Proprio la consultazione del popolo di Dio richiesta per la preparazione del sinodo «riequilibra gli elementi interni alla Chiesa», promuovendo una sorta di rivoluzione copernicana rispetto al modo abituale di intendere questi temi. Il sinodo infatti, da una parte riflette l’esigenza della collegialità, ad immagine del collegio apostolico, dall’altra, secondo l’intendimento di Papa Francesco, «deve sempre più diventare uno strumento privilegiato di ascolto del Popolo di Dio» ( Episcopalis Communio).

«Il quadro— afferma Vitali —è quello che emerge da Lumen Gentium 23, laddove si afferma che le chiese particolari «sono formate ad immagine della Chiesa universale, ed è in esse e a partire da esse che esiste la Chiesa cattolica ». «Ci rendiamo così conto — puntualizza quindi Vitali — di trovarsi di fronte a una sfida straordinaria: il popolo di Dio non esiste se non nelle chiese particolari». Un’affermazione che sottrae campo anche al rischio di spingere troppo avanti un teologia del popolo di Dio in cui l’unico punto fermo resta il sacerdozio battesimale «posto come alternativo se non antagonista delle chiesa gerarchica ». Se un tempo — commenta Vitali — in una chiesa più attenta alla gerarchia e alla collegialità, il rischio era quello di «un sinodo senza sinodalità», ora la deriva è quello di «una sinodalità senza sinodo», perché puntando tutto sull’uguaglianza dei credenti per il Battesimo, il popolo di Dio finisce per diventare una entità astratta e manipolabile.

«Se la consultazione esiste nelle Chiese particolari — spiega Vitali — occorre ricordare che non esiste Chiesa particolare senza il suo principio di unità che è il vescovo. Una Chiesa sinodale non è alternativa alla Chiesa gerarchica: sono le due facce dell’unico mistero: la Chiesa è gerarchica perché sinodale, e sinodale perché gerarchica». Lo ha fatto intendere bene papa Francesco quando ha chiesto di avviare

il cammino sinodale nelle Chiese particolari la domenica successiva all’apertura del sinodo dei Vescovi a Roma il 16 ottobre scorso; lo chiarisce l’apertura del documento preparatorio del Sinodo quando dice che «la Chiesa di Dio è convocata in Sinodo», «essendo convocate — spiega Vitali — tutte le chiese». Dati questi presupposti restano ancora molti interrogativi aperti.

Quale obiettivo ha la consultazione del popolo di Dio?
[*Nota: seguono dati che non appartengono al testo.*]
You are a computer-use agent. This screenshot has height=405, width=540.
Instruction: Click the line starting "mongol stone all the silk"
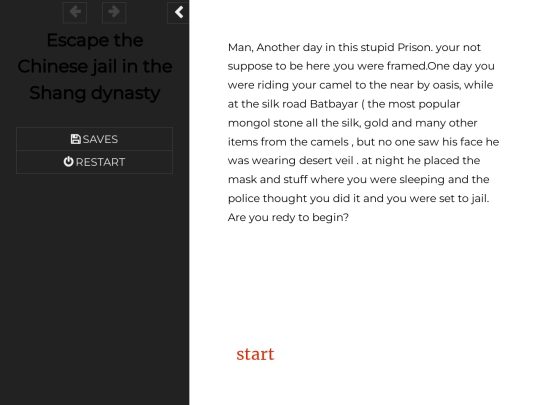[353, 123]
Non semplicemente produrre conclusioni; però «ascoltandoci gli uni gli altri ascoltiamo lo Spirito. Ascoltando il Popolo di Dio possiamo intercettare quel sensus fidei che farà una grande e armonica melodia che compone le voci di tutte le chiese, con la loro storia e la loro memoria». Anzi, «dopo la consultazione ogni Chiesa dovrebbe essere più Chiesa, con un recupero di relazioni che nella ripetizione degli schemi hanno un po’ sclerotizzato i rapporti tra le membra del corpo».

Perché consultare il popolo di Dio? È una concessione alla democrazia? No – sostiene Vitali –, nessuna confusione con il mondo, anzi, si tratta di evidenziare la partecipazione alla funzione profetica di Cristo che ogni battezzato riceve con il Battesimo. Il Sinodo è poi un invito a considerare la Chiesa alla luce della dimensione trinitaria, soprattutto alla luce dell’azione dello Spirito Santo: «il cammino insieme verso il Regno lo si fa ascoltando lo Spirito».

Le nostre comunità sono capaci di vivere la sinodalità? Non abbiamo bisogno di laici più formati? «Nell’ascolto di Dio — spiega Vitali — il popolo di Dio potrà crescere». Piuttosto che parlare di laici e di laici preparati, parliamo di popolo di Dio. Non si tratta di mettere su uno contro l’altro; il principio di uguaglianza è sempre sopra la differenza».